Fire prevention never stops even for deer / elk camp. Gotta be carful with them wall tents!


----------



## FM William Burns (Nov 21, 2010)

More to do with those who "must" eat their red meat over done. Never saw a grill bubble the outer paint before. The lodge owner insisted......"hey turn all the burners up to high." Didn't want any part of letting meat rest. When I saw the flames coming out of the vents FMWB took over and turned off the gas, pulled the grill away from the soffet and salvaged the steaks by removing the fuel/fat. I used my Coors Light to damper the remaining flames. Sometimes fast response suppression is necessary and you're right, maybe at minimum....a Type K portable will be forthcoming.


----------



## Jobsaver (Nov 21, 2010)

Well, no need to over-reach. Though, now, there is no option. *Camp residents shall keep plenty of Coors Light on hand within line-of-sight while cooking*.


----------



## FM William Burns (Nov 21, 2010)

Yea, maybe a proposal forthcoming to the IRC for camps     Really didn't want to give up the silver bullet though


----------



## jpranch (Nov 21, 2010)

Jobsaver said:
			
		

> Well, no need to over-reach. Though, now, there is no option. *Camp residents shall keep plenty of Coors Light on hand within line-of-sight while cooking*.


Love it! LOL!!!


----------



## mark handler (Dec 4, 2010)

Dear santa

View attachment 285


View attachment 285


/monthly_2010_12/572953bb5e3b6_Picture1.jpg.52a52a1e335b1c658ea7c7ddf175d982.jpg


----------



## fatboy (Dec 4, 2010)

Got that in my email yesterday........pretty funny.

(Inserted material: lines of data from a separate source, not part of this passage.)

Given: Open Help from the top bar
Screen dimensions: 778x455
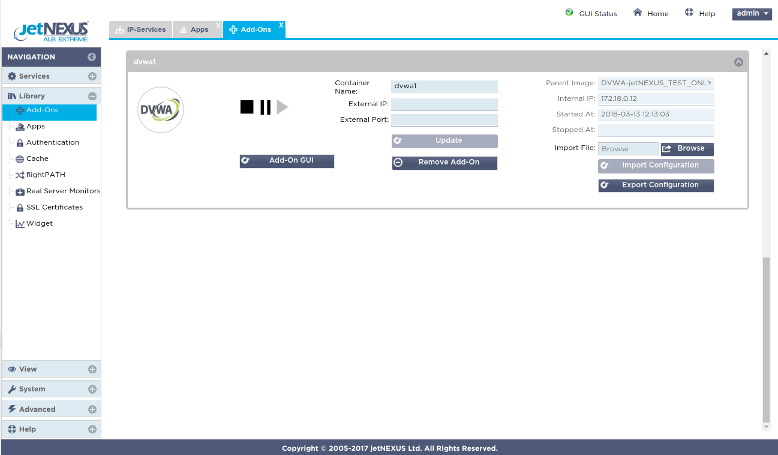Looking at the screenshot, I should tap(700, 14).
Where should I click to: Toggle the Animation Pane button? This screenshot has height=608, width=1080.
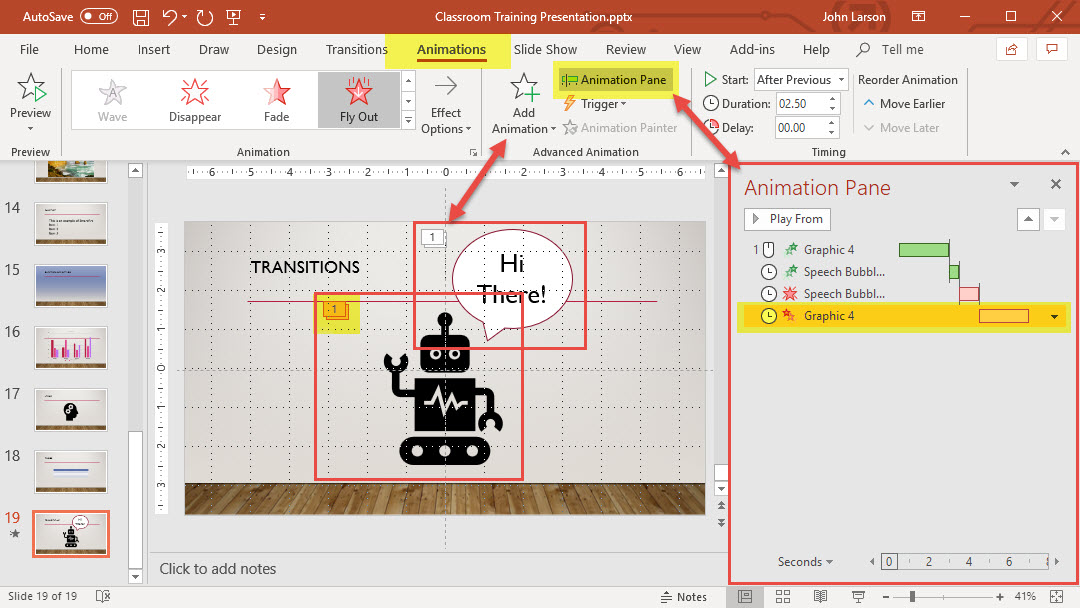point(614,80)
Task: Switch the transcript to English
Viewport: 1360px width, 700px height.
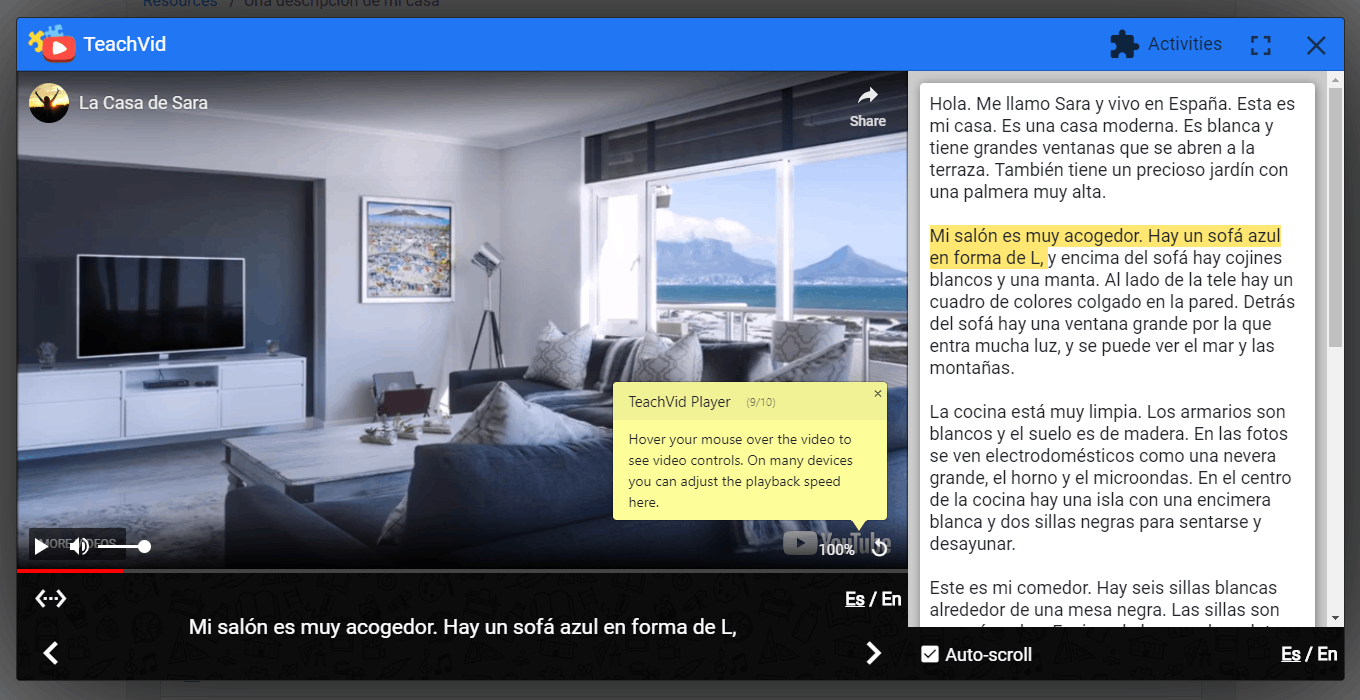Action: (1326, 654)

And........FMWB, that is an appropriate use of a Silver Bullet, since it's not fit for drinking.......haha

Now, if you had to sacrifice a Fat Tire......that's a whole nother story.


----------



## FM William Burns (Dec 4, 2010)

Love that pic.

Fatboy.....all stocked up with FT now.  If you have not tried it yet and can get it out there, Great Lakes Brewing Company makes a real good one called Elliot Ness:

http://www.greatlakesbrewing.com/beer/an-exceptional-family-of-beers


----------



## jpranch (Dec 4, 2010)

Mark, too cool!


----------



## Jobsaver (Dec 5, 2010)

Mark: Seriously twisted!


----------